Estas variações no ADN estão associadas a várias doenças genéticas, incluindo cancro, perturbações do sistema imunitário e doenças neurológicas.
- Estudo 1: mais de mil genomas de cinco continentes
No primeiro dos estudos agora publicados, os investigadores analisaram genomas de 1019 pessoas do conjunto original do Projeto 1000 Genomas, abrangendo 26 populações dos cinco continentes. A colaboração envolveu equipas do EMBL, do Instituto de Patologia Molecular (IMP) de Viena, do Centro de Regulação Genómica (CRG) em Barcelona, e do EMBL-EBI, no Reino Unido.

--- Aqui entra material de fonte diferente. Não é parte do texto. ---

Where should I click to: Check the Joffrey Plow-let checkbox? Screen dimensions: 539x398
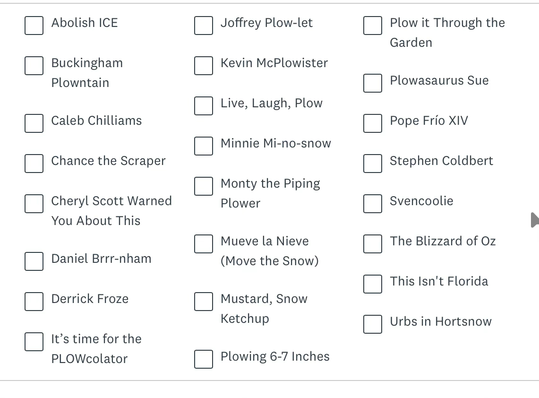pyautogui.click(x=204, y=26)
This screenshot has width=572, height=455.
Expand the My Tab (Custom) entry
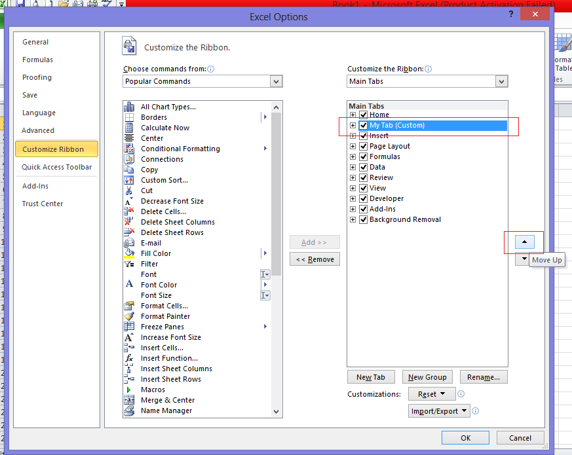[x=353, y=125]
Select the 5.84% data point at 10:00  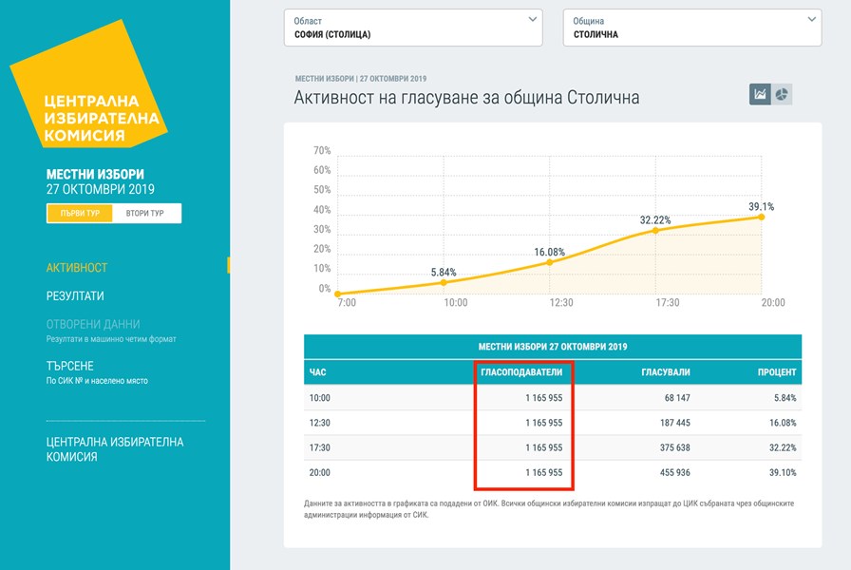point(444,282)
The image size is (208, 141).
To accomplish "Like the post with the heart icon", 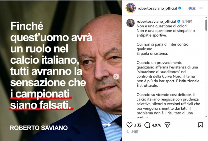I will tap(129, 125).
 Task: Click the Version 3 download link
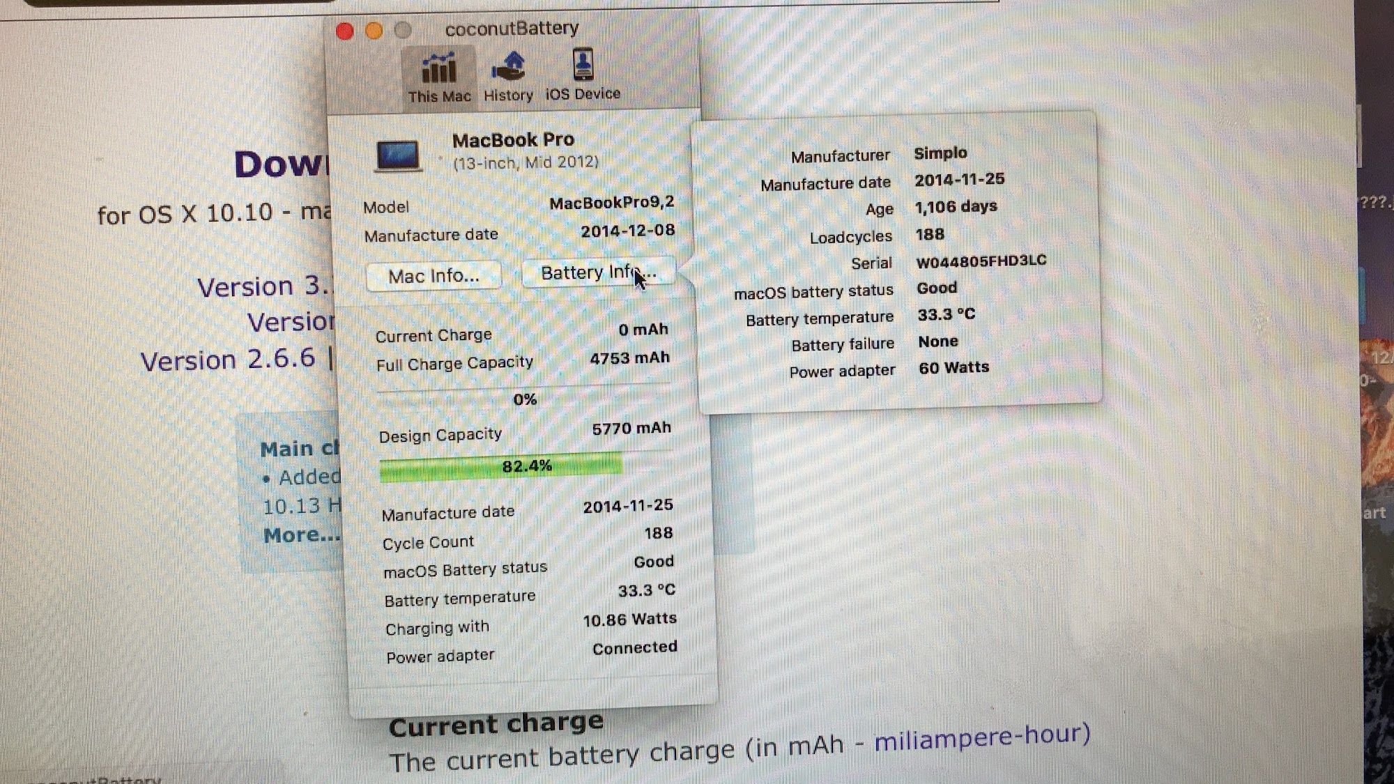tap(263, 286)
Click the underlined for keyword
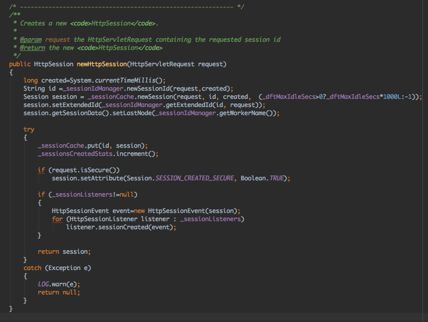The width and height of the screenshot is (428, 322). 57,219
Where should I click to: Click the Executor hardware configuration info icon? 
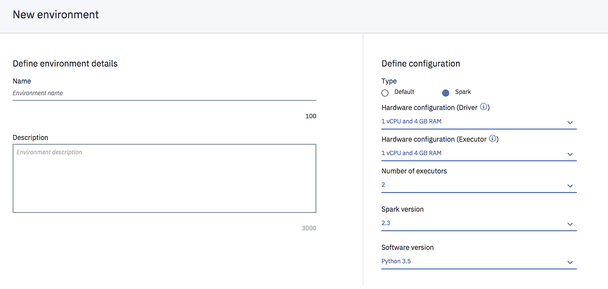tap(492, 139)
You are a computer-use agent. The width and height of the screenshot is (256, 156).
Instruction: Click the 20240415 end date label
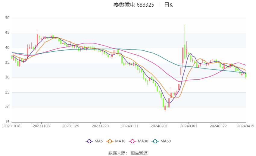click(x=245, y=126)
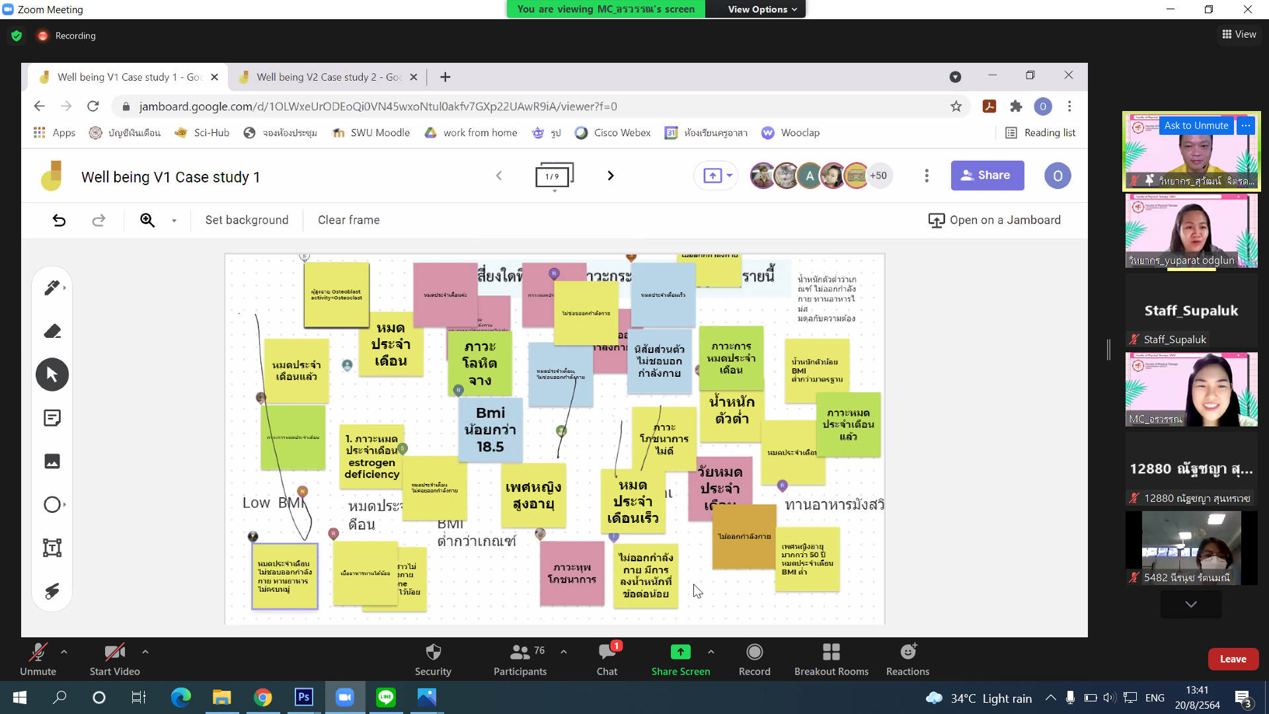Pick the text box tool
This screenshot has width=1269, height=714.
(x=52, y=547)
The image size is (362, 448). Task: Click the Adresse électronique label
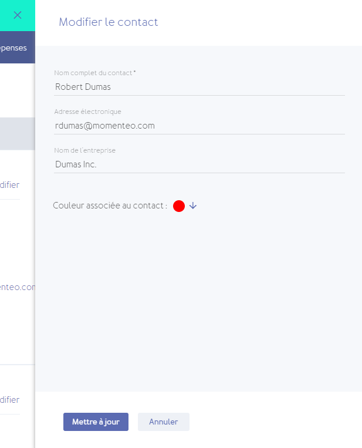pos(87,112)
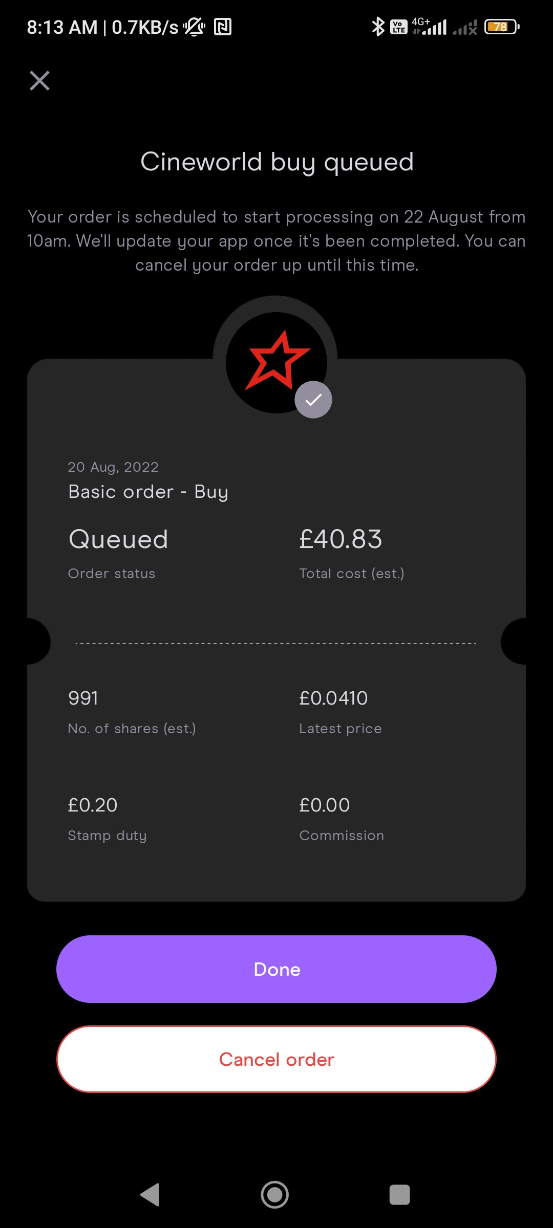
Task: Tap the Queued order status text
Action: (118, 539)
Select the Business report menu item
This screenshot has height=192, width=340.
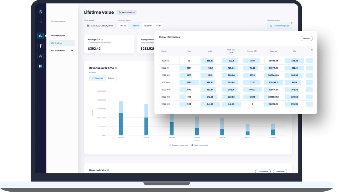(x=58, y=35)
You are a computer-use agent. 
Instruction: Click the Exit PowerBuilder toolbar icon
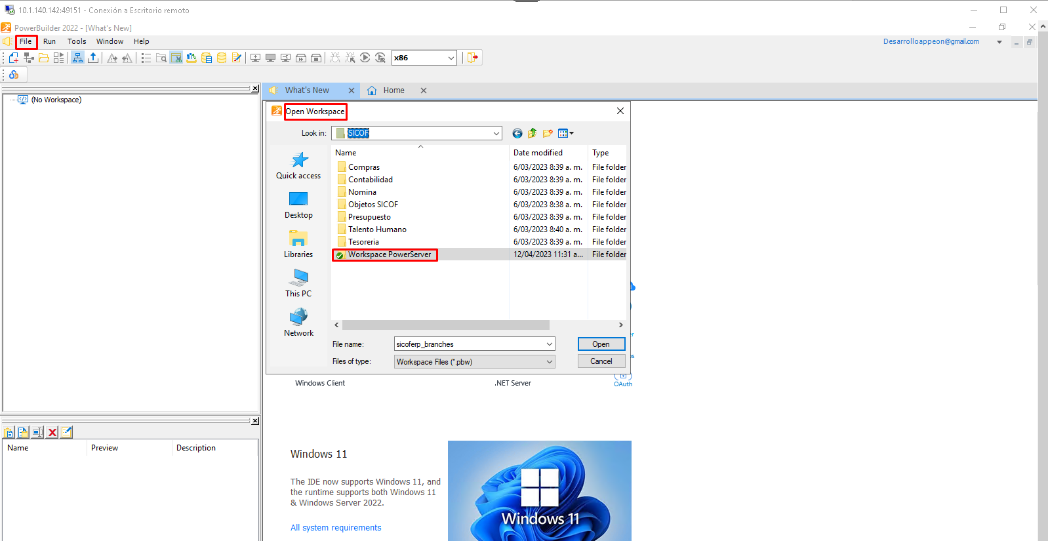pyautogui.click(x=472, y=58)
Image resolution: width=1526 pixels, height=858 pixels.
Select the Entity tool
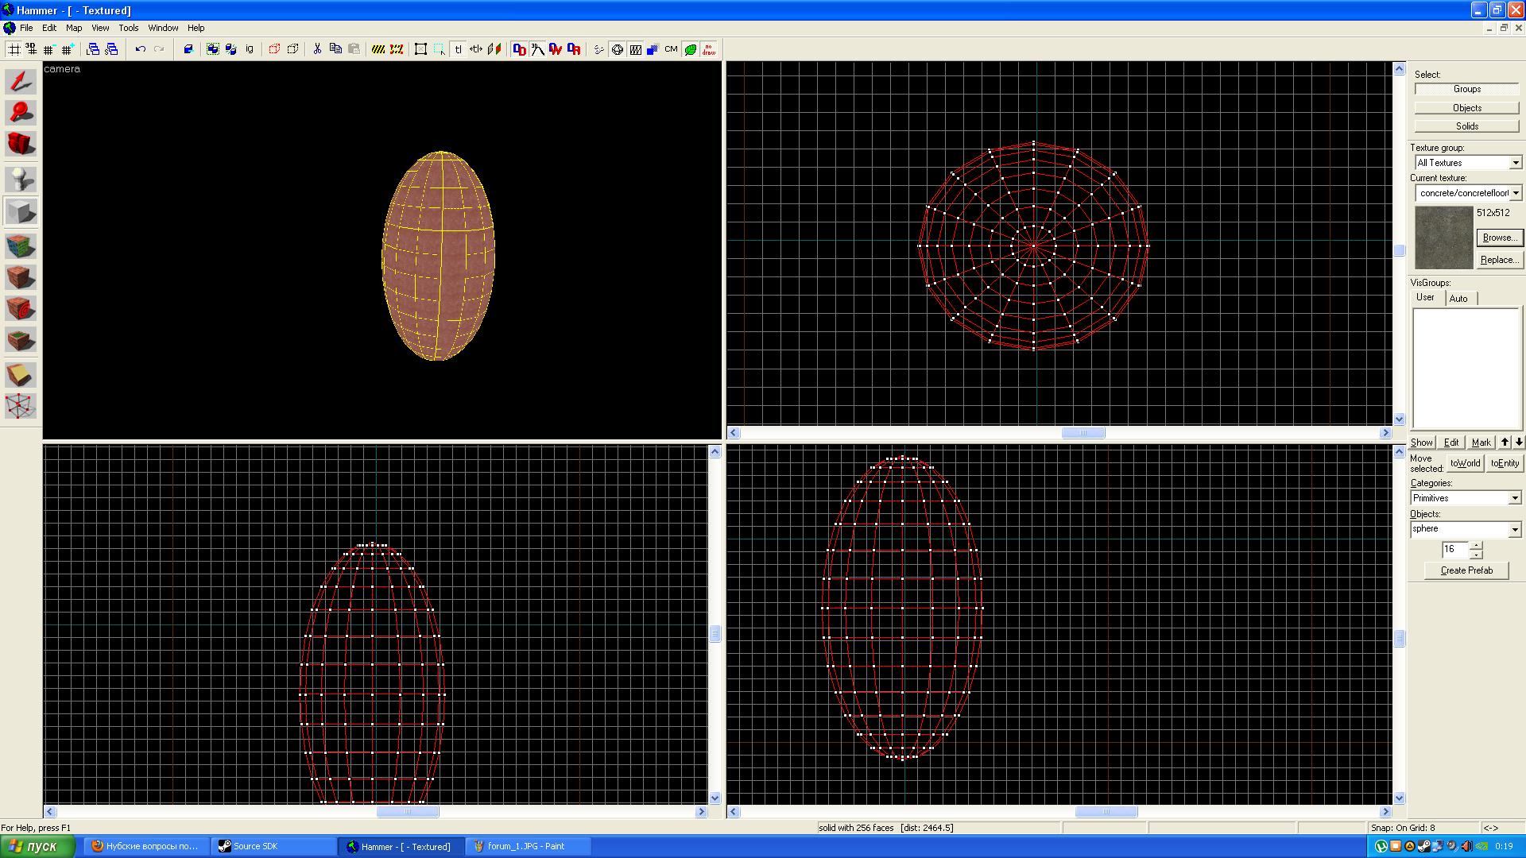[21, 180]
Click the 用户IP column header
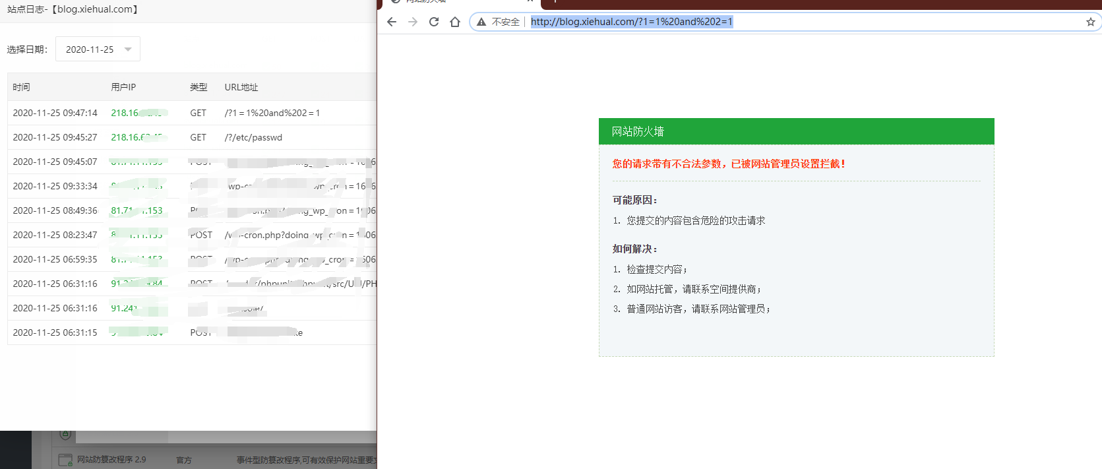The width and height of the screenshot is (1102, 469). 123,87
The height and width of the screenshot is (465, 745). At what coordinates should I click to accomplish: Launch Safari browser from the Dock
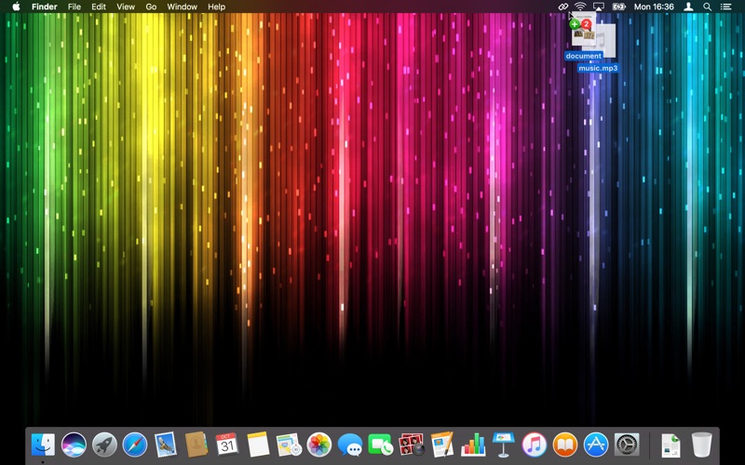click(x=135, y=445)
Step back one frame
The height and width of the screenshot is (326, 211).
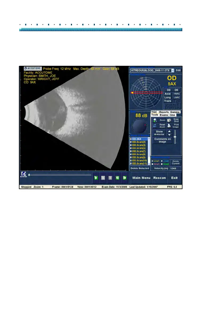[x=117, y=178]
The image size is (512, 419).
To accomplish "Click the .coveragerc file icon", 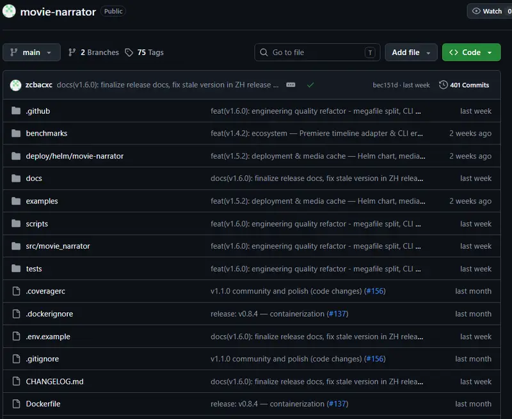I will click(16, 291).
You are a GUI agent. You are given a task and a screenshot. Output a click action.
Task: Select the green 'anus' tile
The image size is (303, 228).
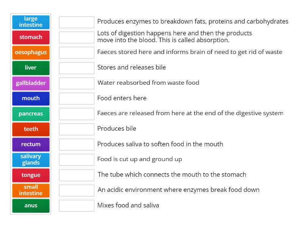pyautogui.click(x=31, y=206)
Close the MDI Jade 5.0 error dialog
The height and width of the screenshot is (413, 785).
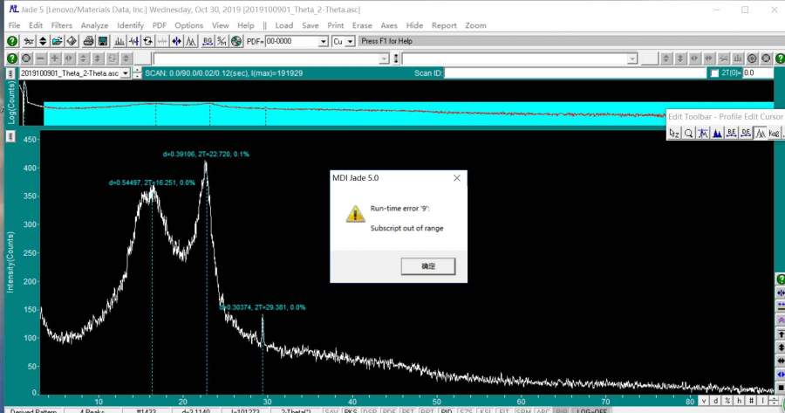456,177
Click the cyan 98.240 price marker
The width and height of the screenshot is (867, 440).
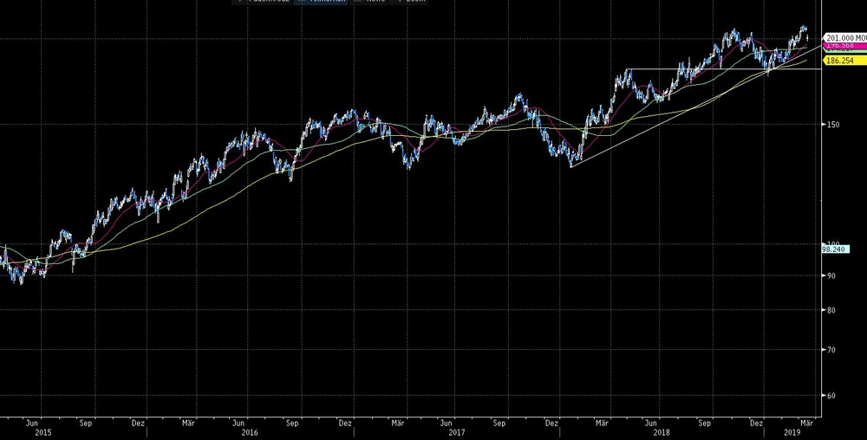[836, 249]
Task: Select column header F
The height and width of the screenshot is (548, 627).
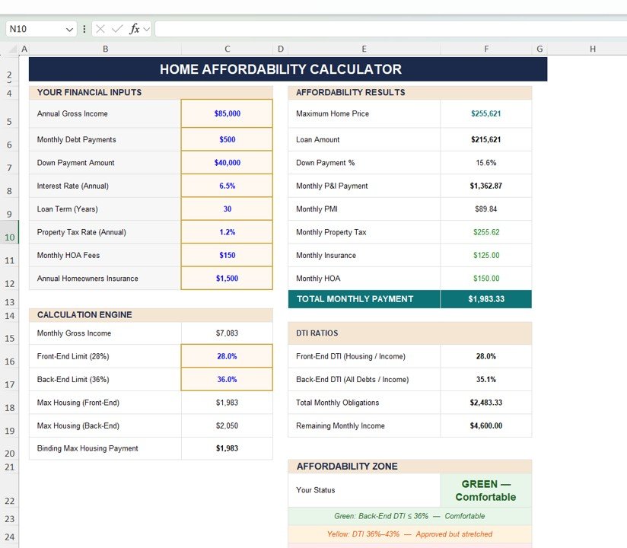Action: [x=486, y=48]
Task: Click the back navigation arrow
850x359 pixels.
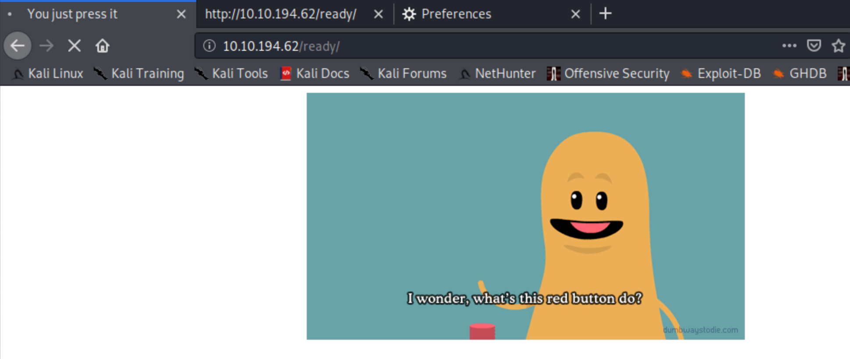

Usando a nova tecnologia, conseguiram identificar alterações estruturais com uma precisão sem precedentes. Este novo mapa genético expandiu mais de 20 vezes a referência anterior, usada desde 2023 com o projeto internacional do Pangenoma Humano. Segundo os cientistas, permitirá procurar novas ligações entre alterações genéticas e doenças comuns.
"O novo mapa deste estudo é mais preciso e aprofundado do que qualquer outro criado até agora. Vai permitir-nos procurar novas ligações entre variações genéticas e doenças", sublinhou Sarah Hunt, do EMBL-EBI.
- Estudo 2: menos pessoas, mais pormenores
O segundo estudo focou-se em apenas 65 indivíduos, mas com um objetivo ambicioso: montar genomas completos com a maior precisão possível com a cobertura integral de vários cromossomas - algo difícil de conseguir devido à complexidade e repetição de certas zonas genéticas.
Com estes dados, foi possível analisar zonas até agora inacessíveis com métodos tradicionais, como os centrómeros - os pontos de ligação dos cromossomas - que estão associados a distúrbios do sistema imunitário e ao cancro.
Este estudo foi realizado em colaboração com investigadores de vários institutos dos EUA, que juntos constituíram parte do Consórcio de Variação Estrutural do Genoma Humano.
Os dois estudos têm implicações clínicas importantes. Quando usada como referência para analisar novos genomas, a base de dados de 1019 amostras permitiu identificar com maior precisão variações genéticas associadas a doenças, em comparação com os métodos tradicionais.
"Um dos estudos usa uma coorte grande com menor resolução; o outro tem menos indivíduos, mas sequenciação muito mais detalhada. As conclusões são complementares e enriquecem o retrato do genoma humano", explicou Jan Korbel.
Medicina de precisão para mais populações
Ao sequenciar regiões do ADN que eram consideradas demasiado difíceis de estudar, os cientistas estabeleceram um novo padrão para a análise do genoma humano. Segundo Christine Beck, este avanço ajuda a garantir que os benefícios da medicina de precisão cheguem a todas as populações e não apenas às mais representadas em estudos anteriores.
"Os nossos genomas não são estáticos, assim como a nossa compreensão. Este é um passo essencial para tornar a investigação genética verdadeiramente representativa da diversidade humana".
Os dados dos dois estudos estão agora disponíveis publicamente e já estão a ser usados para desenvolver novos métodos de análise genómica à escala global.